- [WHAT YOU NEED TO DO]:
Give back exactly the lines from the "1391x868 pixels." line to the final line of the records, and only those, minus any pictures.

- [DATASET RECORDS]:
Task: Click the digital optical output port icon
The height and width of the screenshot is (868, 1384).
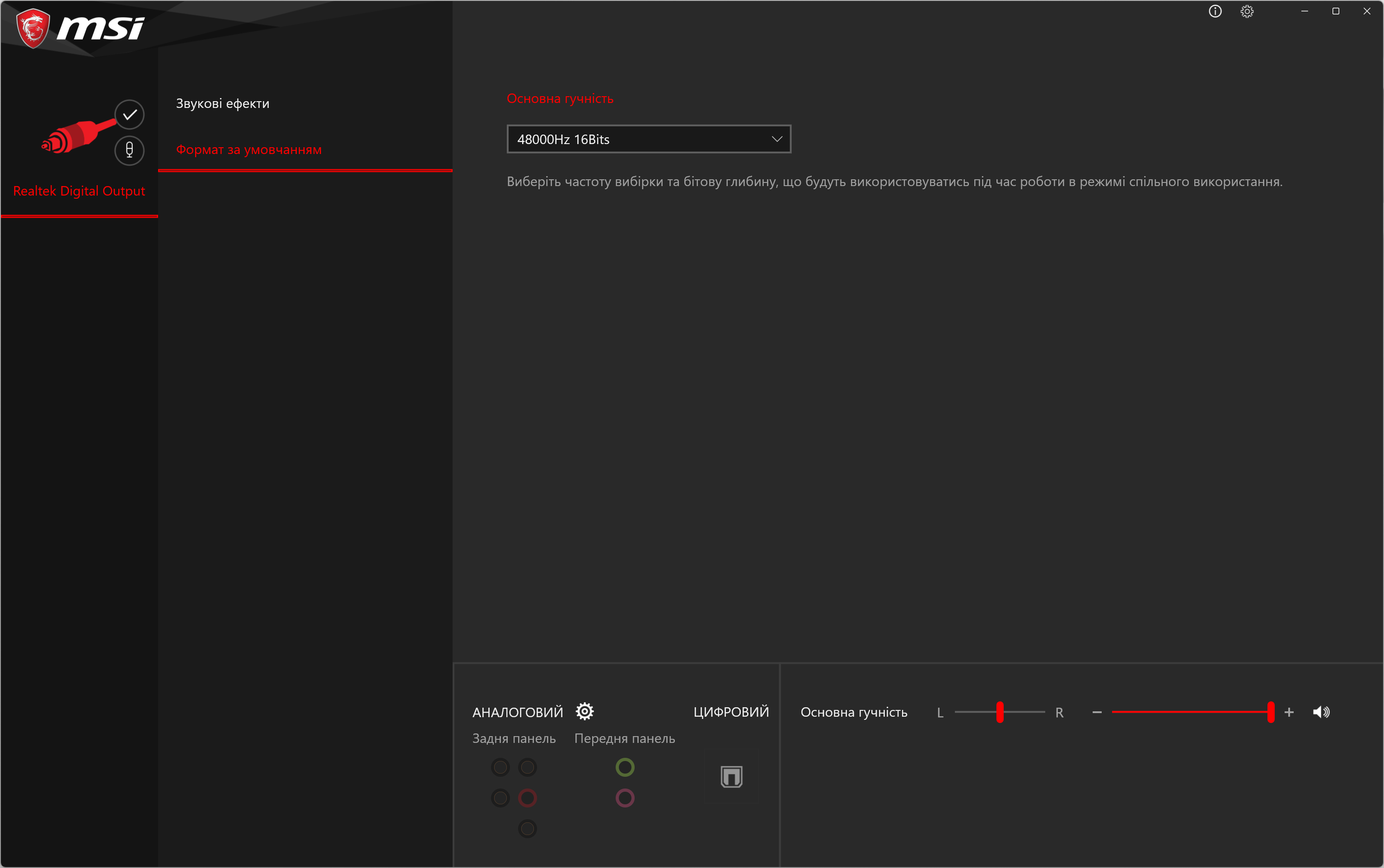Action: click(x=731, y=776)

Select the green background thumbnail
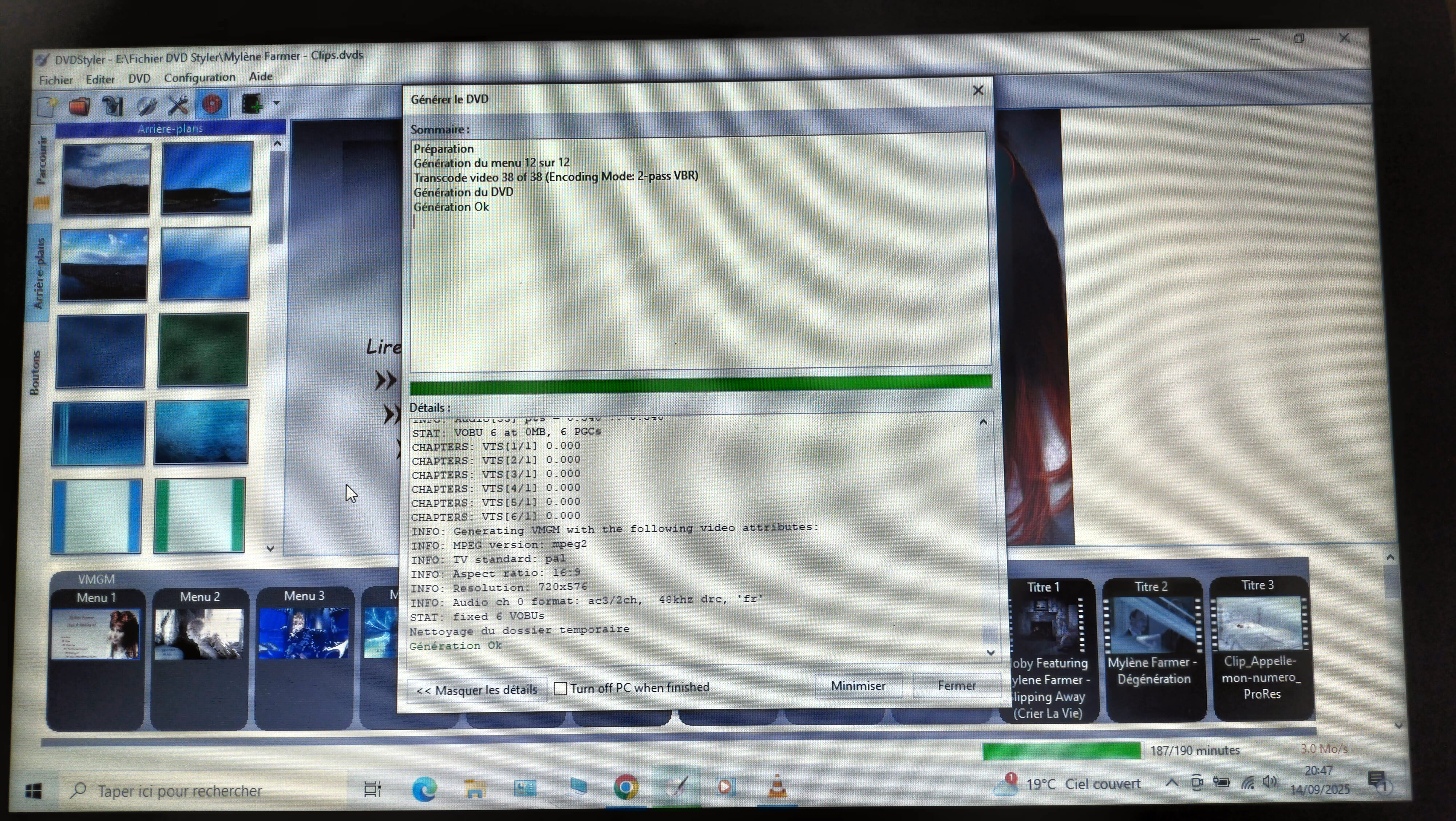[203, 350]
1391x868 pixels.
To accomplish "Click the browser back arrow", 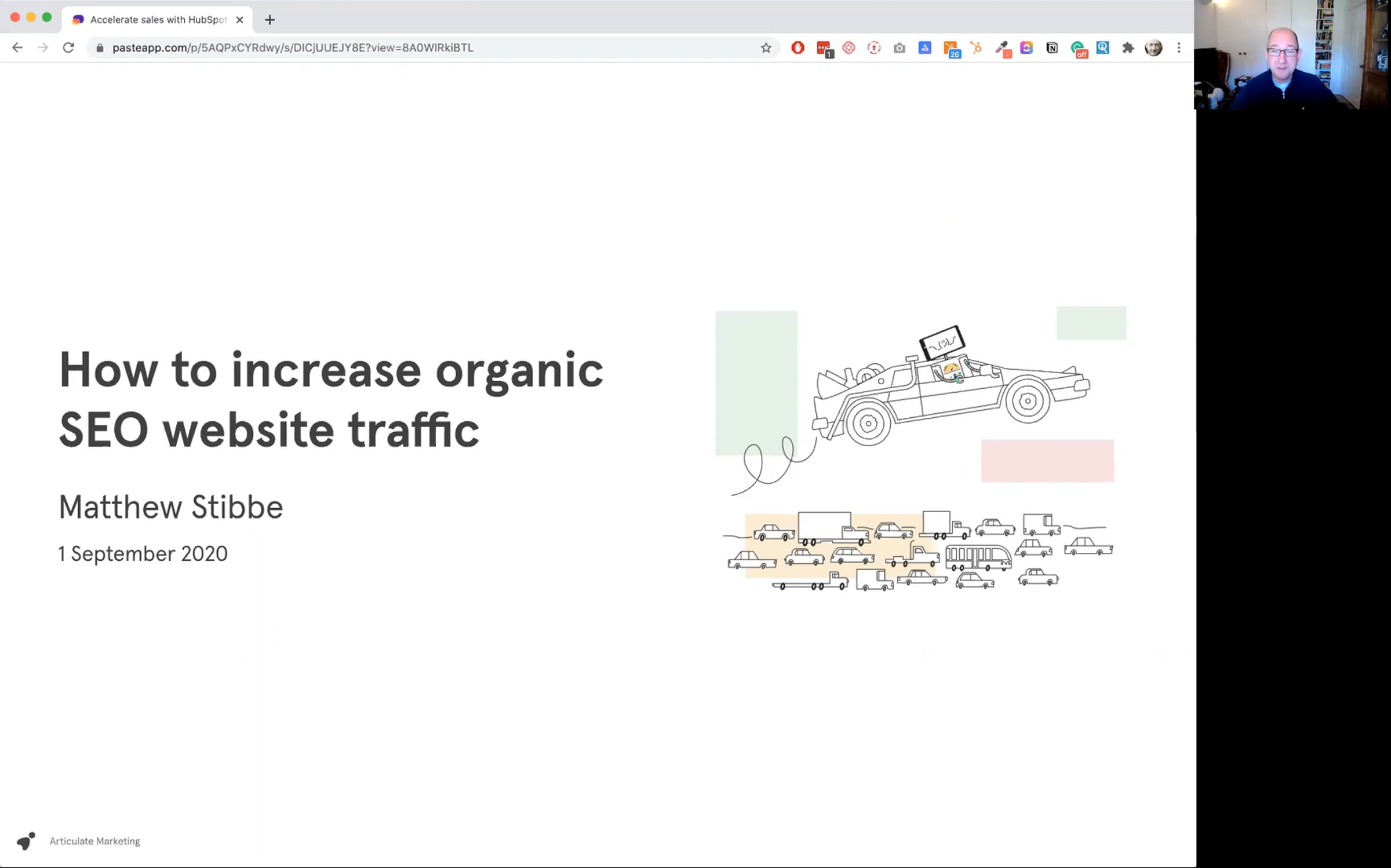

- [EXPECTED OUTPUT]:
1391x868 pixels.
To accomplish "Click the browser back arrow", 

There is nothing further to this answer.